*Page:*
━━━━━━━━━━━━━━━━━━━━

Nadine Secunde, Gabriele Schnaut
Richard STRAUSS

ELEKTRA

Opéra en un acte sur un livret d'Hugo von Hoffmannsthal d'après Sophocle
Créé à Dresde le 25 janvier 1909

Mise en scène, décors, costumes et éclairages : Herbert Wernicke

Klytämnestra : Jane Henschel
Elektra : Gabriele Schnaut
Chrysothemis : Silvana Dussmann
Aegisth : Wolfgang Müller-Lorenz
Orest : Franz Grundheber
Der Pfleger des Orest : Andreas Kohn
Der Vertraute : Anita Berry
Die Schleppträgerin : Stanislava Stoycheva
Ein Junger Diener : Kenneth Roberson
Ein alter Diener : Gerhard Auer
Die Aufseherin : Irmgard Vilsmaier
Erste Magd : Anne Pellekoorne
Zweite Magd : Helena Jungwirth
Dritte Magd : Daniela Sindram
Vierte Magd : Anna Gabler
Fünfte Magd : Aga Mikolaj

Orchestre et choeurs de l'Opéra d'Etat de Bavière

Direction Musicale : Peter Schneider
Chef des Choeurs : Andrés Màspero

Munich, 27 novembre 2005

Après un Orphée et Eurydice d'un haut niveau musical, mais quand même un peu plombé par une mise en scène d'un goût douteux, assister à cette Elektra le lendemain fait l'effet d'un coup de poing au niveau du plexus.... Herbert Wernicke, décédé en avril 2002, était l'auteur, comme à son habitude, de tous les éléments scéniques de cette production créée à l'opéra de Munich en 1997.Pourtant, la même année, à l'Opéra Bastille, il faut bien reconnaître que sa vision du Rosenkavalier, venue de Salzbourg, n'avait pas vraiment fait l'unanimité, même pour sa reprise l'année suivante...

━━━━━━━━━━━━━━━━━━━━

D'après la page consacrée à Elektra, à quelle date l'opéra a-t-il été créé à Dresde ? Servez-vous uniquement de la page consacrée à Elektra.

*Liste des entrées:*
━━━━━━━━━━━━━━━━━━━━

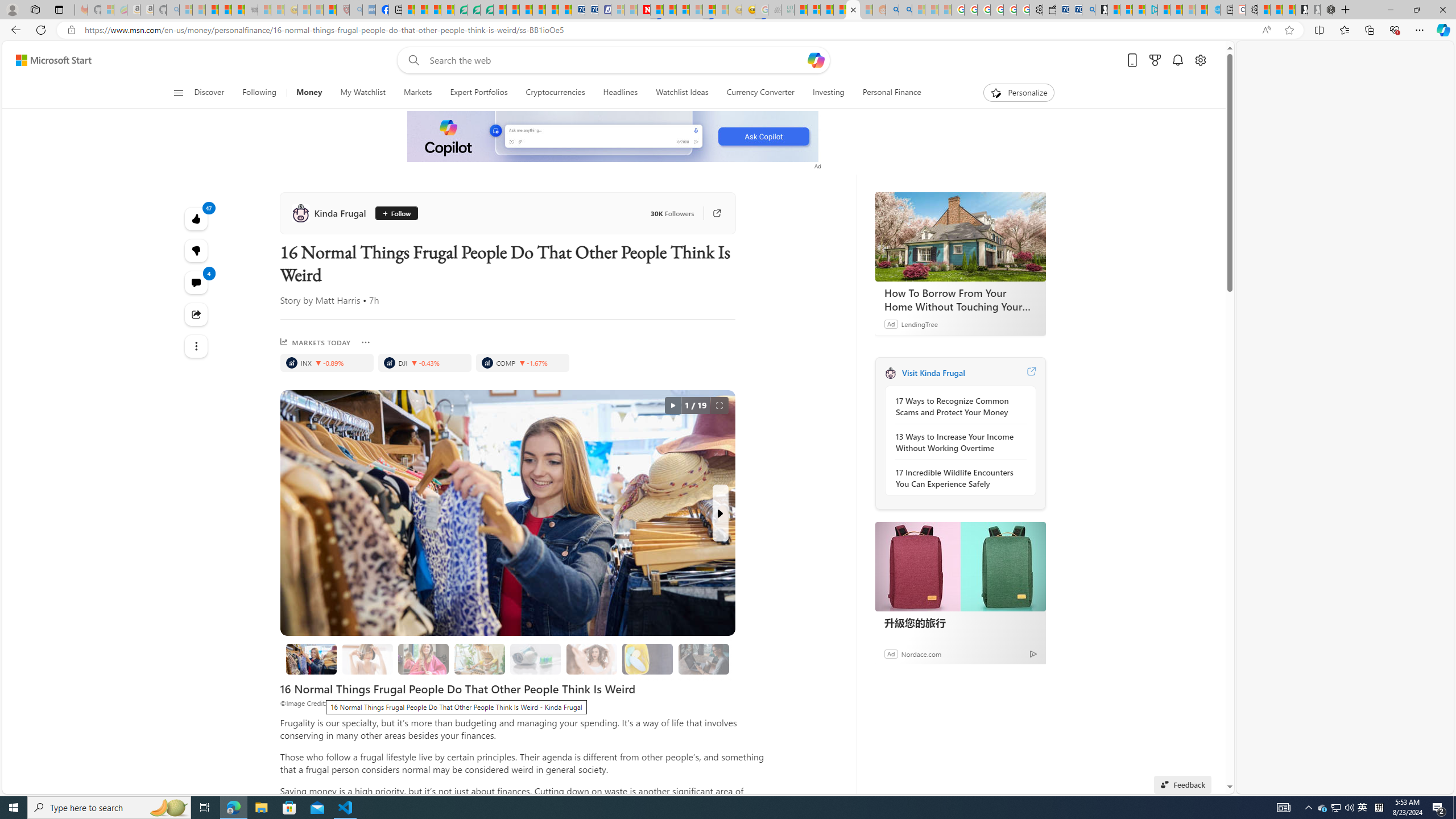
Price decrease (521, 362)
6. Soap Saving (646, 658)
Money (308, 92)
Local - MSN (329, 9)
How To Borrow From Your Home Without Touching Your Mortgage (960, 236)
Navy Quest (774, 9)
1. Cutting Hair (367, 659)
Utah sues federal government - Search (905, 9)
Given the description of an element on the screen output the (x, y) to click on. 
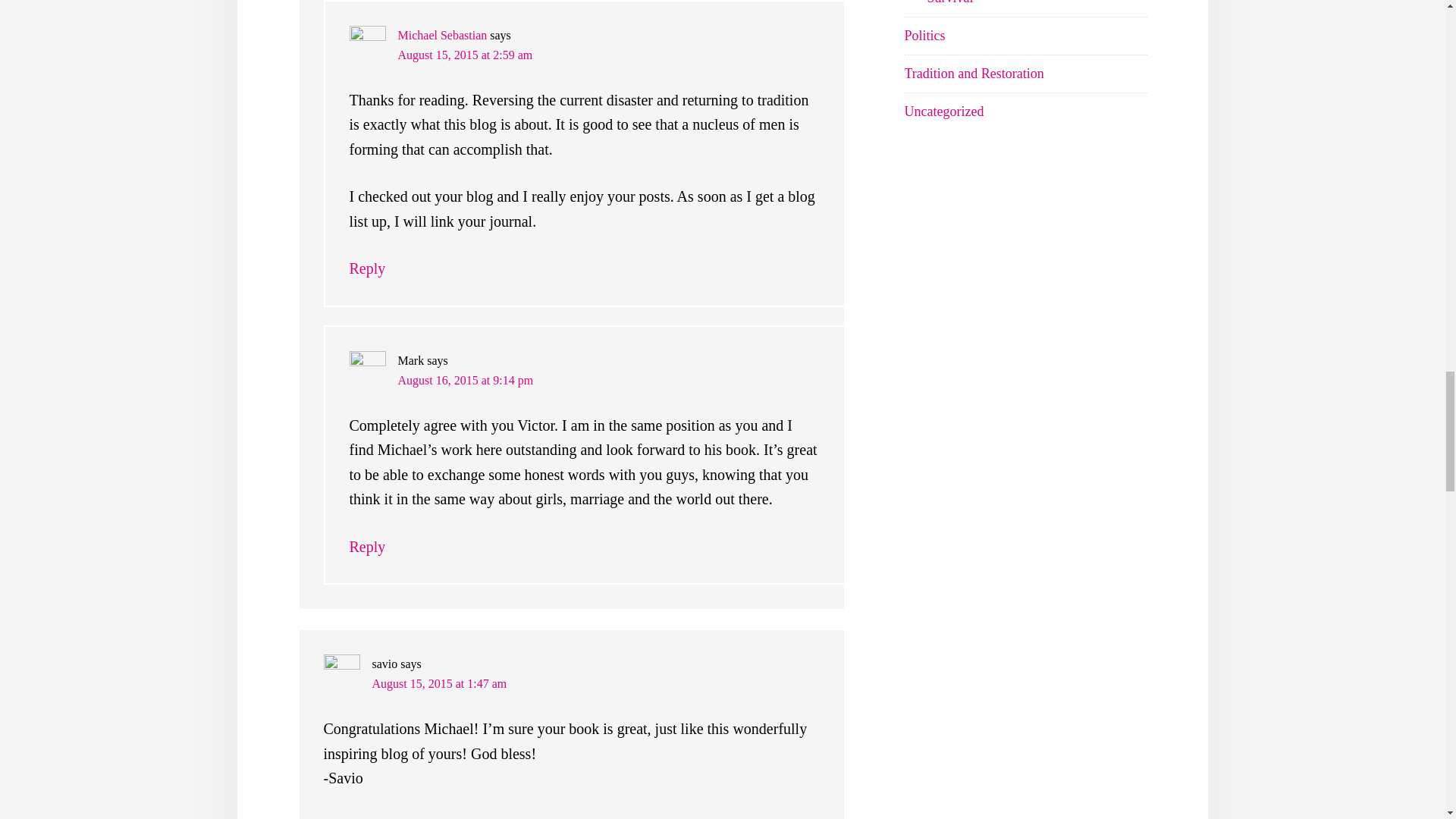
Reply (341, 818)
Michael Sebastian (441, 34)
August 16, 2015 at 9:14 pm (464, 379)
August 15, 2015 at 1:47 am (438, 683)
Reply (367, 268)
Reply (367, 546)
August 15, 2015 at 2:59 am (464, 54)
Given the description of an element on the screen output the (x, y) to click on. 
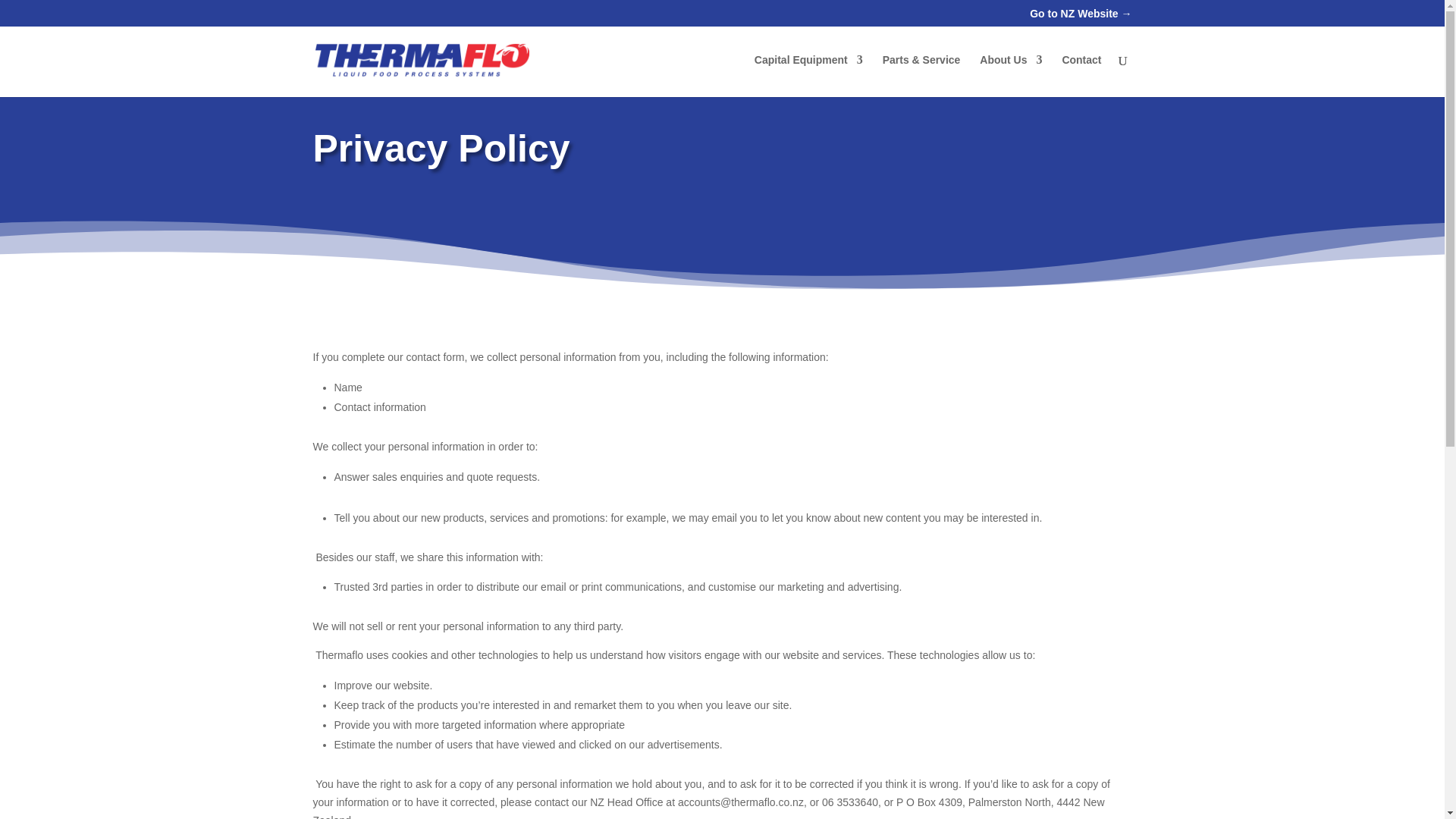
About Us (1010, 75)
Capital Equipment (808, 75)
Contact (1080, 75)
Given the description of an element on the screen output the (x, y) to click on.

━━━━━━━━━━━━━━━━━━━━

*Réponse complète:* Le 25 janvier 1909.